Roaring Fork River
Insights
The Roaring Fork is the West's marquee freestone — 70 miles from Independence Pass at 12,000 feet down through Aspen, Basalt, and Carbondale to the Colorado River at Glenwood Springs. The upper river through Aspen is small-stream pocket water with cutthroat, brook trout, and rainbows. Below Aspen the river gathers volume from Castle, Maroon, and Brush creeks and becomes a true big-water freestone with deep runs, riffles, and overhanging willow banks. Below the Crystal River confluence at Carbondale the river widens further and is the classic drift-boat hopper-dropper water — float trips from Carbondale to Westbank and Westbank to Glenwood are the standard Roaring Fork day.
The river is Gold Medal water for its lower 30 miles (Basalt to Glenwood) and fishes from clear-up in early July through October. Snowmelt blows the river out from mid-May into late June. The famous post-runoff event is the Green Drake hatch in July — large slate-gray mayflies that move fish off the bottom and into surface-feeding mode. PMDs, caddis, and Yellow Sallies fish through July and August. Hopper fishing from the boat is the staple all summer. Fall brings BWOs, brown trout streamer fishing, and crisp aspen-leaf golden mornings. The river holds the densest wild brown trout populations in this part of Colorado.
++++++++++
§ Written task
In the text about the Roaring Fork River, which hatch is named as the famous post-runoff event, and in which month does it occur? The records are separate material, independent of the text above.

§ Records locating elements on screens
++++++++++
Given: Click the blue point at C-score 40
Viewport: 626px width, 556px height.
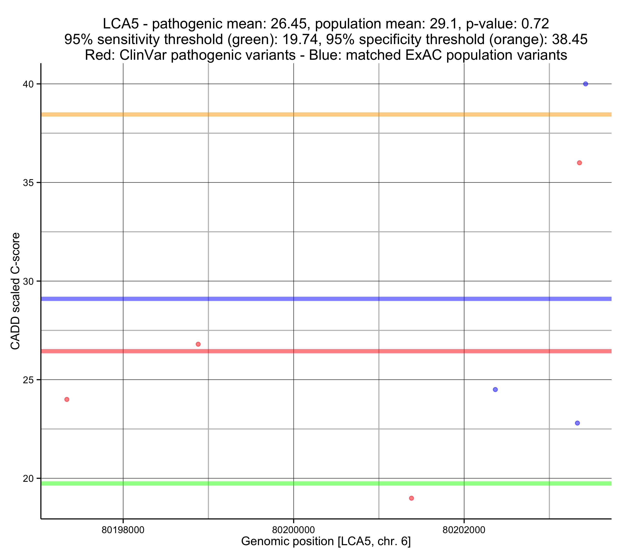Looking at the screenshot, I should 585,84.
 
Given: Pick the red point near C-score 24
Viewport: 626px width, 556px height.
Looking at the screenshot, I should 67,399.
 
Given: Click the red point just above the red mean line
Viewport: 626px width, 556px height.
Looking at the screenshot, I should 198,344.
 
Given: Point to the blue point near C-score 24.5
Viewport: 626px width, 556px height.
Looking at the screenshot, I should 495,390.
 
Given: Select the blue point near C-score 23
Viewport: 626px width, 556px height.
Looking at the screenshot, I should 577,423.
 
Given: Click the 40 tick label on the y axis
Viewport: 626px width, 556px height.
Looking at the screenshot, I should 28,84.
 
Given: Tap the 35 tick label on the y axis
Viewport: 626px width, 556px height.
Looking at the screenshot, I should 28,183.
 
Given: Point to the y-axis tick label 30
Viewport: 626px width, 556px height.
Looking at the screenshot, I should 28,281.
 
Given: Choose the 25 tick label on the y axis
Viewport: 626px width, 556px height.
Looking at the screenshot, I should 28,380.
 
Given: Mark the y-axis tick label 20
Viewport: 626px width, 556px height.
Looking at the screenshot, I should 28,479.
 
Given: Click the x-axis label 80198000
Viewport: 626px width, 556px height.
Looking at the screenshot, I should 123,530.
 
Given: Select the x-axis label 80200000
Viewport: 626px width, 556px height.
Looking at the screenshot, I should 293,530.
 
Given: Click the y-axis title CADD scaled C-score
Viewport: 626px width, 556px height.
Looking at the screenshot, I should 15,291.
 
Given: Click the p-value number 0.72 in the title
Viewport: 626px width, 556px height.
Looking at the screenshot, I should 535,24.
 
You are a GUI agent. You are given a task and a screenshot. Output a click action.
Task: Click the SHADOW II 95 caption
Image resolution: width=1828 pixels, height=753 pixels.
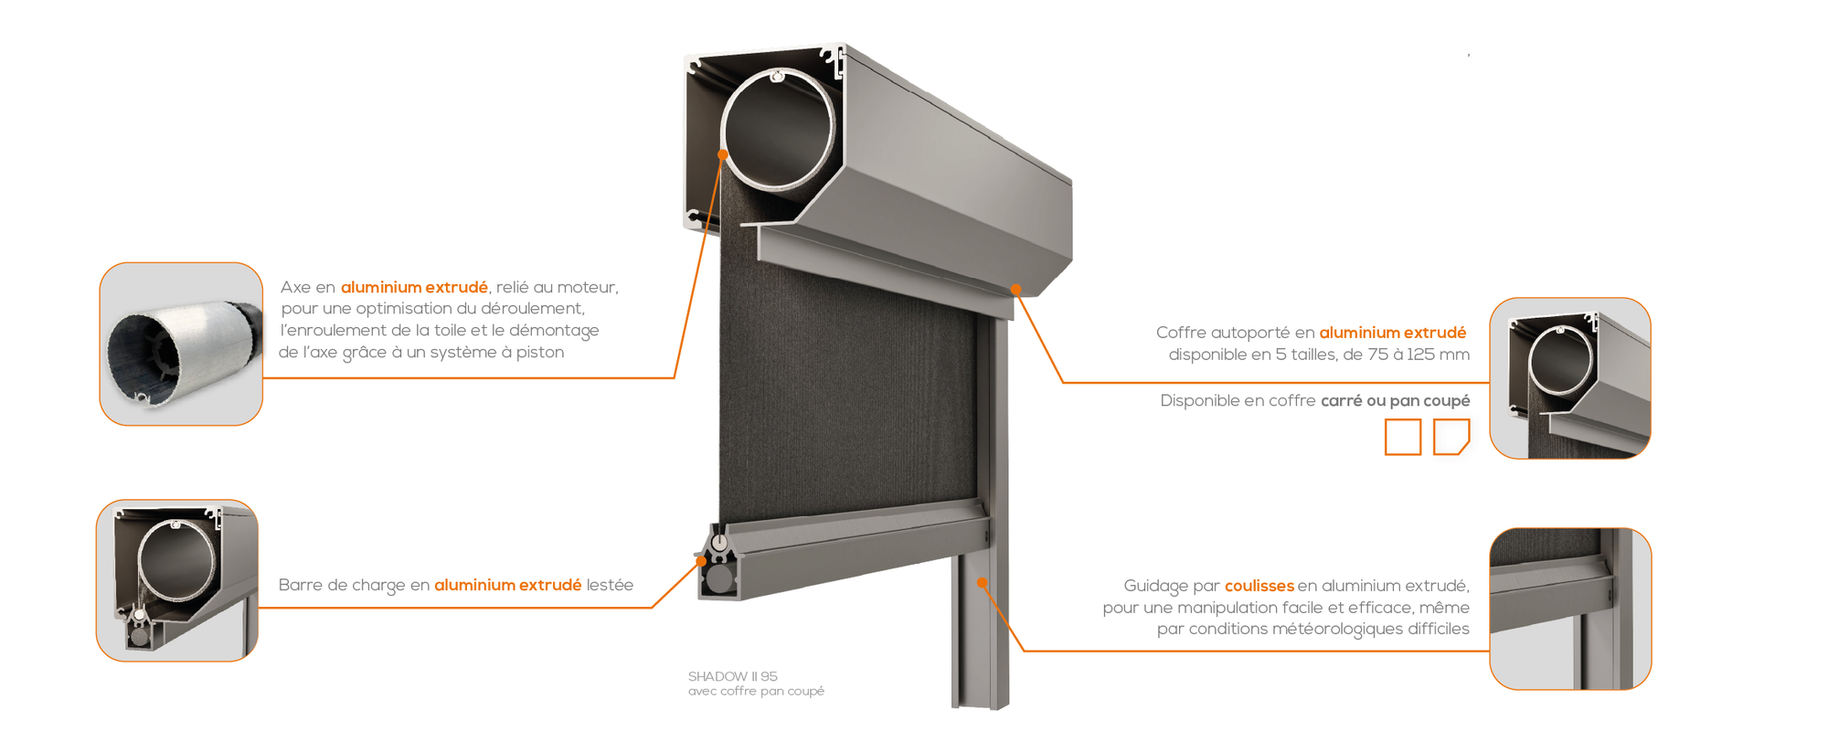pos(732,676)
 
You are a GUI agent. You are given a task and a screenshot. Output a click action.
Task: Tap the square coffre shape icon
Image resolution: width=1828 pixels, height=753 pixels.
pos(1403,437)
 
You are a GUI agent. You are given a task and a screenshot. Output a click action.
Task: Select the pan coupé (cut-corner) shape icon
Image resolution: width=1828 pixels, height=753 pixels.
pos(1451,437)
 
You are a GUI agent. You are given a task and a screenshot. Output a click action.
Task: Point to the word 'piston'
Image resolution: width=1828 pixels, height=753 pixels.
pos(540,353)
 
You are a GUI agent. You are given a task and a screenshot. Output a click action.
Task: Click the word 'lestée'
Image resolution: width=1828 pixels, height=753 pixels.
pos(610,585)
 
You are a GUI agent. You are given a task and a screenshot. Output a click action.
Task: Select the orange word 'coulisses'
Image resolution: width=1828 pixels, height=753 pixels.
pos(1259,586)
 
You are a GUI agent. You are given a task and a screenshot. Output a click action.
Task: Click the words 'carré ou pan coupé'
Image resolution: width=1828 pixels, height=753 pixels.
pos(1396,401)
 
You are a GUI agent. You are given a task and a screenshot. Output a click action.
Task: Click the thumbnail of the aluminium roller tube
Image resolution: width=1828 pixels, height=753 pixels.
pos(181,344)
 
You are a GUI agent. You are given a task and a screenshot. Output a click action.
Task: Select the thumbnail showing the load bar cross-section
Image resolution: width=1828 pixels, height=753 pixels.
pos(177,580)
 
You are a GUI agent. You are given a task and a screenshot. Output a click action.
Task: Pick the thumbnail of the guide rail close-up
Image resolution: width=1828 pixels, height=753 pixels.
pos(1570,609)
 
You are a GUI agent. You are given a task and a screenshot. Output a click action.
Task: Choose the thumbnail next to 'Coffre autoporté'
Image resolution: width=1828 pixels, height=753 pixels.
pos(1570,378)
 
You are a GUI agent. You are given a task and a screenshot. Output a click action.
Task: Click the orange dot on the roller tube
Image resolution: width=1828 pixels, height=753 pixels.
pos(723,154)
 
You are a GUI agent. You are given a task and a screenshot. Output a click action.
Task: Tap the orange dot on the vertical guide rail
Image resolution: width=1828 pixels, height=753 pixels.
pos(982,582)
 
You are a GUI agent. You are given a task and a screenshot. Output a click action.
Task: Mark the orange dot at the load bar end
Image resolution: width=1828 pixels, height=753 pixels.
pos(702,561)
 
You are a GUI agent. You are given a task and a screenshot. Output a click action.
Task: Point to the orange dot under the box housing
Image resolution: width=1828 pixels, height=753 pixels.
pos(1015,290)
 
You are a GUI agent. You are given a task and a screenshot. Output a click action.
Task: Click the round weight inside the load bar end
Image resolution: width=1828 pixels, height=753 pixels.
pos(720,578)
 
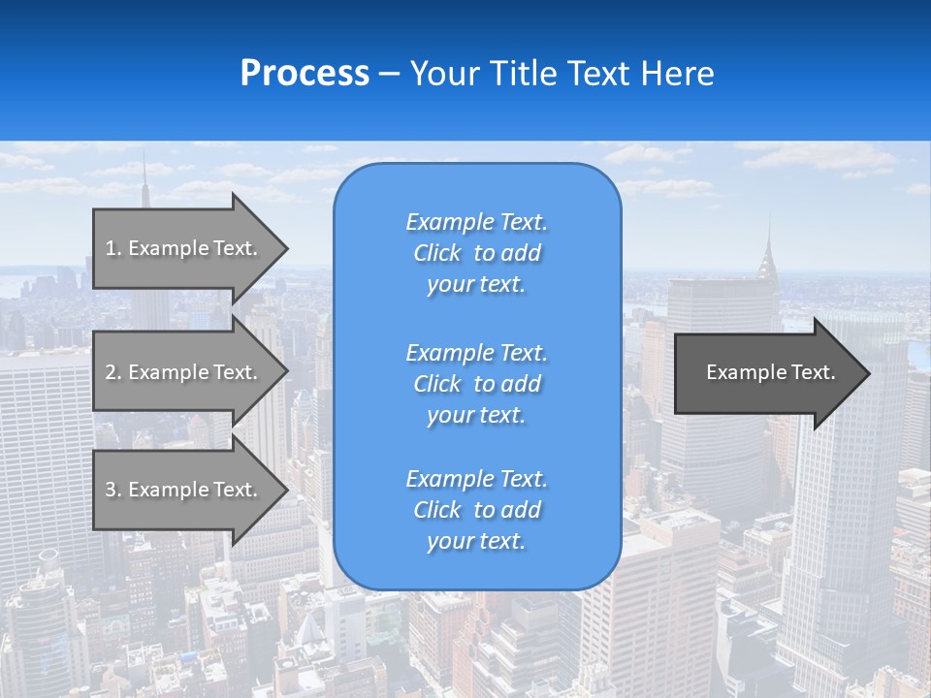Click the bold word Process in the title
point(305,74)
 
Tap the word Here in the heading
point(678,74)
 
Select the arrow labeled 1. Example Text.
point(184,248)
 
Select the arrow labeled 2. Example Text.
point(184,372)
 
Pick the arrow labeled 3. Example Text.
point(184,490)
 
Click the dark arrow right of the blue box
point(766,373)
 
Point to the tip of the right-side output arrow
point(868,373)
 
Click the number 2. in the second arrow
point(112,372)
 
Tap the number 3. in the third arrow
point(112,490)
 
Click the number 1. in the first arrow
point(112,248)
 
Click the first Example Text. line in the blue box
point(476,222)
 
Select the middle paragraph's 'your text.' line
point(476,415)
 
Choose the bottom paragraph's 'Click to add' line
point(476,510)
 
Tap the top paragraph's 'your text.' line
point(476,284)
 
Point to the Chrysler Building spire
point(769,238)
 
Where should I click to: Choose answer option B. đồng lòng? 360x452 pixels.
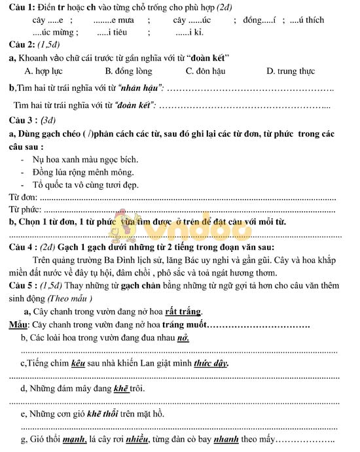pyautogui.click(x=128, y=71)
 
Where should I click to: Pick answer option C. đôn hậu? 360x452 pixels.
pyautogui.click(x=208, y=71)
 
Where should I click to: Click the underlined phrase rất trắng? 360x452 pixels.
pyautogui.click(x=183, y=311)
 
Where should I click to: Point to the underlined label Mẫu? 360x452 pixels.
pyautogui.click(x=17, y=324)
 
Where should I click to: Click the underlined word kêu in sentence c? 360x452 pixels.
pyautogui.click(x=80, y=362)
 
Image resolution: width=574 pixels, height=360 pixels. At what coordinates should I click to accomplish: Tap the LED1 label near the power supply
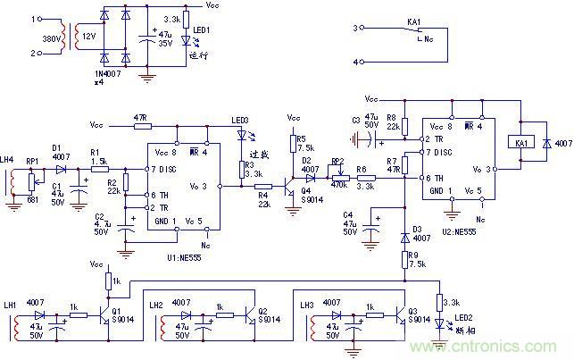click(202, 29)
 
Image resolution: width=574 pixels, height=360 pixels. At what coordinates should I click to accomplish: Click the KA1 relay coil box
click(520, 143)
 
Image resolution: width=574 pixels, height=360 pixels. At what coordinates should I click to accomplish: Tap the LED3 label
click(240, 121)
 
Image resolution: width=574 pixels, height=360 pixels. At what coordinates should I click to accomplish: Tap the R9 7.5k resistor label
click(416, 259)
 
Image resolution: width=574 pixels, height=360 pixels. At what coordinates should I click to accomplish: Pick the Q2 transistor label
click(262, 311)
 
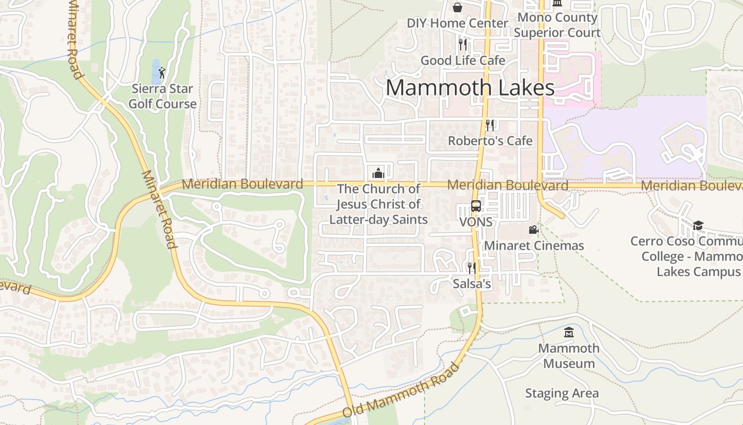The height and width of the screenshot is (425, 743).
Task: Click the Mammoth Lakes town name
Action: pyautogui.click(x=470, y=88)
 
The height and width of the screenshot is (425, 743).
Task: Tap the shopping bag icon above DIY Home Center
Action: pyautogui.click(x=457, y=7)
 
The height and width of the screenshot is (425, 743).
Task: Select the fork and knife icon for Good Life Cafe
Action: pyautogui.click(x=463, y=44)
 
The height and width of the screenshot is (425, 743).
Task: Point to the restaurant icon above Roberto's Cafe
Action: pyautogui.click(x=490, y=125)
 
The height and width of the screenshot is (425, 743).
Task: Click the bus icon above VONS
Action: pyautogui.click(x=476, y=206)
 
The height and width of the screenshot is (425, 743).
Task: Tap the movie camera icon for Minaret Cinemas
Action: pyautogui.click(x=533, y=230)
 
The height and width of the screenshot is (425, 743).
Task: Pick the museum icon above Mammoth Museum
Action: pyautogui.click(x=569, y=333)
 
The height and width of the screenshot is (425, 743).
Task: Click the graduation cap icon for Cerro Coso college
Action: pyautogui.click(x=698, y=225)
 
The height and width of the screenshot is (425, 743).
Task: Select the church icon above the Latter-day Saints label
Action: pyautogui.click(x=378, y=173)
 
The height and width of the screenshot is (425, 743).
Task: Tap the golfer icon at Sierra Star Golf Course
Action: pyautogui.click(x=162, y=73)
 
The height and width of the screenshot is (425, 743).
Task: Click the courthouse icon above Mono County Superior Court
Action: pyautogui.click(x=557, y=3)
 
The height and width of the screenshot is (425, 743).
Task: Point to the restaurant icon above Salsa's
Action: pyautogui.click(x=471, y=268)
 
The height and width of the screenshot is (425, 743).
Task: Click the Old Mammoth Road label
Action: pyautogui.click(x=401, y=391)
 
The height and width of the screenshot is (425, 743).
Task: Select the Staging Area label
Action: pyautogui.click(x=561, y=394)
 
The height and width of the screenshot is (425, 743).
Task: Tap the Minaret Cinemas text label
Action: pyautogui.click(x=534, y=245)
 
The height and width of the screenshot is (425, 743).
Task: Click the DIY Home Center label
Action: pyautogui.click(x=457, y=23)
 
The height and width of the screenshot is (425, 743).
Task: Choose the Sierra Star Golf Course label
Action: pyautogui.click(x=162, y=96)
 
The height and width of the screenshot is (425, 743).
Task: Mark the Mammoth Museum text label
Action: pyautogui.click(x=569, y=356)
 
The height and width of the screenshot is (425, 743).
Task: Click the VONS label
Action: pyautogui.click(x=476, y=222)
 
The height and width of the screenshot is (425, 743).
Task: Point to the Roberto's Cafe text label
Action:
++++++++++
§ Worked answer
The Green Drake hatch, in July.